Cyp passerinum is quite uncommon in cultivation, even here, where plants can be found in the wild 30 minutes from home. While not the showiest orchid I find it very charming and quite a novelty, and it is one reason to brave the horrible winters here and keep a garden, as it is almost impossible to grow in areas much warmer than this. So far I've found it likes a gritty soil in the shade, with ample moisture.


----------



## Jorch (Apr 26, 2009)

oh wow!! so cute! 

I've always wanted to grow one of these and x alaskanum, but I'm not sure if they'll like the coastal weather :sob:


----------



## Rick (Apr 26, 2009)

Great stuff:clap::clap:

One advantage to living in the Great White North!!


----------



## smartie2000 (Apr 26, 2009)

Cute one!:clap:
you have a super small plant. I remember the herbarium sheet at the UofA had taller stems and possibly larger blooms.
I found my photos of the sheet collected in 1987, but I didn't put a ruler.


----------



## Kevin (Apr 26, 2009)

Wow! 4" tall?! I've seen those in the wild before, but they were never that small! Did you get this from Garden Slippers?


----------



## parvi_17 (Apr 27, 2009)

I'm quite sure that this plant is only 4" tall because it is young. It will likely increase in size in future years. However, I doubt the flower will get too much bigger, maybe a little.


----------



## biothanasis (Apr 27, 2009)

This is so amazing!!!! I love it!!!


----------



## Bolero (Apr 27, 2009)

That is tiny, looks beautifully grown and very cute.


----------



## SlipperKing (Apr 27, 2009)

Man that is tiny! I'm afraid I would of stomped on it and never seen that in the wild!


----------



## parvi_17 (Apr 27, 2009)

Bolero said:


> That is tiny, looks beautifully grown and very cute.

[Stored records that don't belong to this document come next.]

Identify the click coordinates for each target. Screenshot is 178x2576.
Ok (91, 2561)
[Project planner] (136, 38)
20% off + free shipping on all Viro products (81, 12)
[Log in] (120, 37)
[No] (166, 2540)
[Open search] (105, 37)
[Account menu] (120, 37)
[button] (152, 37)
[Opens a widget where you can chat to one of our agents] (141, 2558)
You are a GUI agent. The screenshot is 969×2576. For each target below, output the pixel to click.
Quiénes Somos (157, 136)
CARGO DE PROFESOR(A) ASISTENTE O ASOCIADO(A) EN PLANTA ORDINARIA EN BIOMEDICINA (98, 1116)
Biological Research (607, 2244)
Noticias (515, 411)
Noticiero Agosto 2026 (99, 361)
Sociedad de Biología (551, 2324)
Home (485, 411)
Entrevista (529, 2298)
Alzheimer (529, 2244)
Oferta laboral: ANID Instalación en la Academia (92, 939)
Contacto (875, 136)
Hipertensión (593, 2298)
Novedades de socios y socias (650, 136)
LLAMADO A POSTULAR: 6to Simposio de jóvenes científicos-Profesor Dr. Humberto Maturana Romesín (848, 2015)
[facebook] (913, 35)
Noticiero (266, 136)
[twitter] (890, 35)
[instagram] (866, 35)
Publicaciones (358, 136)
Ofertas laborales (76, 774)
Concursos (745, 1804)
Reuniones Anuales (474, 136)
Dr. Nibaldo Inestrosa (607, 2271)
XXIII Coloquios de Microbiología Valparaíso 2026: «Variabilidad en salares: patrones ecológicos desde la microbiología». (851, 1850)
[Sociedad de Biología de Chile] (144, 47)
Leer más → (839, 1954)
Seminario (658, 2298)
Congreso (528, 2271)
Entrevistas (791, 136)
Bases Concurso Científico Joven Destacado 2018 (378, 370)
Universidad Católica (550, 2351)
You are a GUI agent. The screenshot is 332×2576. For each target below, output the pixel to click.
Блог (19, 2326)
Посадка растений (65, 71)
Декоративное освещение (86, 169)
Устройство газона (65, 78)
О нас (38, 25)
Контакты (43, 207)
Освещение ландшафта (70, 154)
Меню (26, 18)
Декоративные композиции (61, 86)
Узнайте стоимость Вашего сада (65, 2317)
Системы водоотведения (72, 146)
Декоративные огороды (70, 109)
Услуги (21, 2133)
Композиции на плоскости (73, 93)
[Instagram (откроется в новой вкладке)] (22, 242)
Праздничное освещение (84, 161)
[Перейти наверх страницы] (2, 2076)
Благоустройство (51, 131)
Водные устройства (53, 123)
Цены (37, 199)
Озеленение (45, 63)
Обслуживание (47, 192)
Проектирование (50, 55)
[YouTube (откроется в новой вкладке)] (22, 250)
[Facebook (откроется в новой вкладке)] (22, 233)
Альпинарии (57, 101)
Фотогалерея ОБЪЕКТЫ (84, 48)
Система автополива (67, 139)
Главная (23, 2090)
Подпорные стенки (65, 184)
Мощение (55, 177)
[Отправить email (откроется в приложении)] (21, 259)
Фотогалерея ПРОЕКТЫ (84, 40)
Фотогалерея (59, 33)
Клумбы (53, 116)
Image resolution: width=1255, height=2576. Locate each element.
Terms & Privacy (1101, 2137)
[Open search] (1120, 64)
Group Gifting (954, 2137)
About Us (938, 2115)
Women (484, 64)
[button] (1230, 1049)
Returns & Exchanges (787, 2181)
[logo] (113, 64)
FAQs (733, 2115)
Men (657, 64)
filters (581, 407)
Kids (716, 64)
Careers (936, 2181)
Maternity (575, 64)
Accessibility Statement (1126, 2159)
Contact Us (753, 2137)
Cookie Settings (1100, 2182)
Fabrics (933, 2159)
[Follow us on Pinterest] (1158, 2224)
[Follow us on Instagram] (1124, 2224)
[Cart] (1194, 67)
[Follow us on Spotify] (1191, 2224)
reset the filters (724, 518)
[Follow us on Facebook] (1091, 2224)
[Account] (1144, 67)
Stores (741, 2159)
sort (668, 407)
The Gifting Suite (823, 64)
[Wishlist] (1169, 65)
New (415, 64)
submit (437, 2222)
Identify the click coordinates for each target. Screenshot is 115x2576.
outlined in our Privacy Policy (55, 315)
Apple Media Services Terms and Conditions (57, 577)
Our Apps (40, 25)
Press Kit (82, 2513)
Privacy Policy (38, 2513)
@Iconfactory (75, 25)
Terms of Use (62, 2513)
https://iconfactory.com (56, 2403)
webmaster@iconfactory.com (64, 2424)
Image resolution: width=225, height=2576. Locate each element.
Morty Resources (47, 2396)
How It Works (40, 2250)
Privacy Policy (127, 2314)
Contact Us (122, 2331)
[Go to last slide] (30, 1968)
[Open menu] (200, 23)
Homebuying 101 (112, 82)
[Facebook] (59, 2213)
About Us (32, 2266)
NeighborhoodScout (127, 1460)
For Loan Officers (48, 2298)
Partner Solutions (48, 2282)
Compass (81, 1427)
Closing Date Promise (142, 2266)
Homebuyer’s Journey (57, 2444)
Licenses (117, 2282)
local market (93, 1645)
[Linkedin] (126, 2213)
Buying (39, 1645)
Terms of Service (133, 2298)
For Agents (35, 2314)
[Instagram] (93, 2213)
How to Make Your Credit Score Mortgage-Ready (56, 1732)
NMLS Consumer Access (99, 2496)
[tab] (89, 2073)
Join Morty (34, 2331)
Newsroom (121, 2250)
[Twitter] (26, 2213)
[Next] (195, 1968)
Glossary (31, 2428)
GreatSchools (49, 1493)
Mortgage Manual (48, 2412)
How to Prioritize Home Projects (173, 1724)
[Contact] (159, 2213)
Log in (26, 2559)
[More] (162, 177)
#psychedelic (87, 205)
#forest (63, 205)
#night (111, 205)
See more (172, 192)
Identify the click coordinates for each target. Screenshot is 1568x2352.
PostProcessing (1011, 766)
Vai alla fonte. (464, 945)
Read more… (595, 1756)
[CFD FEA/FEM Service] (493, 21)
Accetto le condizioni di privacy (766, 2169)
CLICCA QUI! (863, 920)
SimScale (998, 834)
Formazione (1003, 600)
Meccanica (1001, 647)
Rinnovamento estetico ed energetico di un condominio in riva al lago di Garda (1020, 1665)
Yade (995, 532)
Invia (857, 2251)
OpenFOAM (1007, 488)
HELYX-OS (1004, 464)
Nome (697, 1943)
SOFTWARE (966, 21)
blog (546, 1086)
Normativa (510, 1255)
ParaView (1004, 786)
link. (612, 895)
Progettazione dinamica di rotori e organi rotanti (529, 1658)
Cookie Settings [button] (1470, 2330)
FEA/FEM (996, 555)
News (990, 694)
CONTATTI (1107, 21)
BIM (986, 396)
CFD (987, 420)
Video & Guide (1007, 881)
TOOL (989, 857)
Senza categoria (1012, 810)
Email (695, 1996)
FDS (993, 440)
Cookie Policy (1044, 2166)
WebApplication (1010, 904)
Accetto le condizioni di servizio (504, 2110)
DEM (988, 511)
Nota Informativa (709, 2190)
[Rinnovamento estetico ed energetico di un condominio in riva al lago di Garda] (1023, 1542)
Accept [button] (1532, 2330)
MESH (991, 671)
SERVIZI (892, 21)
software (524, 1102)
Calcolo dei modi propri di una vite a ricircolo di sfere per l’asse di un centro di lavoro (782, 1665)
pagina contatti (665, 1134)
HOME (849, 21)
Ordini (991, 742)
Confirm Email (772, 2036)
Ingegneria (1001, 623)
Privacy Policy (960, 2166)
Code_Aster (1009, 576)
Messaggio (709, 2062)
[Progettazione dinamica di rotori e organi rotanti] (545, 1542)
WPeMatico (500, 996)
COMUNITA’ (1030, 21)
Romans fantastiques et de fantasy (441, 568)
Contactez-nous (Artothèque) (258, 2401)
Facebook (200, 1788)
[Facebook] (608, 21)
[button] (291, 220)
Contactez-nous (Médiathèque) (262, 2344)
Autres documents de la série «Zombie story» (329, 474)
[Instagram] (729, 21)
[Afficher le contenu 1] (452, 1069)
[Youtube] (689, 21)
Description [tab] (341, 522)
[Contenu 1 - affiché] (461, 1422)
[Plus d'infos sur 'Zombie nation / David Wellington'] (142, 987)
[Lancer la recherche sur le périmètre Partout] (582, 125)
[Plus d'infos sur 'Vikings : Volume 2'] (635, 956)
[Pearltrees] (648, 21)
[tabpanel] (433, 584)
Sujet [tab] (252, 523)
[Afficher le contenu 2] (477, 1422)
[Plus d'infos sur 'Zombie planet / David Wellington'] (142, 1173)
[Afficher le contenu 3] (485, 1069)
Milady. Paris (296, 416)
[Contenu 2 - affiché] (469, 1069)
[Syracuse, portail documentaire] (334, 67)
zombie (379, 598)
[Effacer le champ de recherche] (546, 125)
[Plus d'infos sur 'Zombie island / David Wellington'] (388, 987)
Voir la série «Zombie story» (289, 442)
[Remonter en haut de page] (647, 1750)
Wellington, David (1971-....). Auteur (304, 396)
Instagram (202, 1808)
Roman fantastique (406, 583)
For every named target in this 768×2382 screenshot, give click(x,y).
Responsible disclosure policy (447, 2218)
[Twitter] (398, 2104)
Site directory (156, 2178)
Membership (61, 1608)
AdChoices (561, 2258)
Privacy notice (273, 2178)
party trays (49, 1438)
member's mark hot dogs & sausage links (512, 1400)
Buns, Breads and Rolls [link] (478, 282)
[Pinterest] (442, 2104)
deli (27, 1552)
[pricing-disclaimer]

Thanks - it is beautifully grown but not by me - it's a new acquisition. Hopefully the one I have in the garden will turn out nice too.


----------



## NYEric (Apr 27, 2009)

Cool, I think someone may have stolen the reginae alb. I planted outside so be careful.


----------



## parvi_17 (Apr 27, 2009)

NYEric said:


> Cool, I think someone may have stolen the reginae alb. I planted outside so be careful.



I've always worried about theft...my property is protected by security cameras, etc. but I still worry... I hope your plant wasn't stolen!


----------



## KyushuCalanthe (Apr 27, 2009)

Neat little species that most can only see in pictures. It is curious how this species and C. guttatum are relatively easy within their native range, but really difficult further south. True boreal plants!


----------



## CodPaph (Apr 28, 2009)

very very nice, congratulations


----------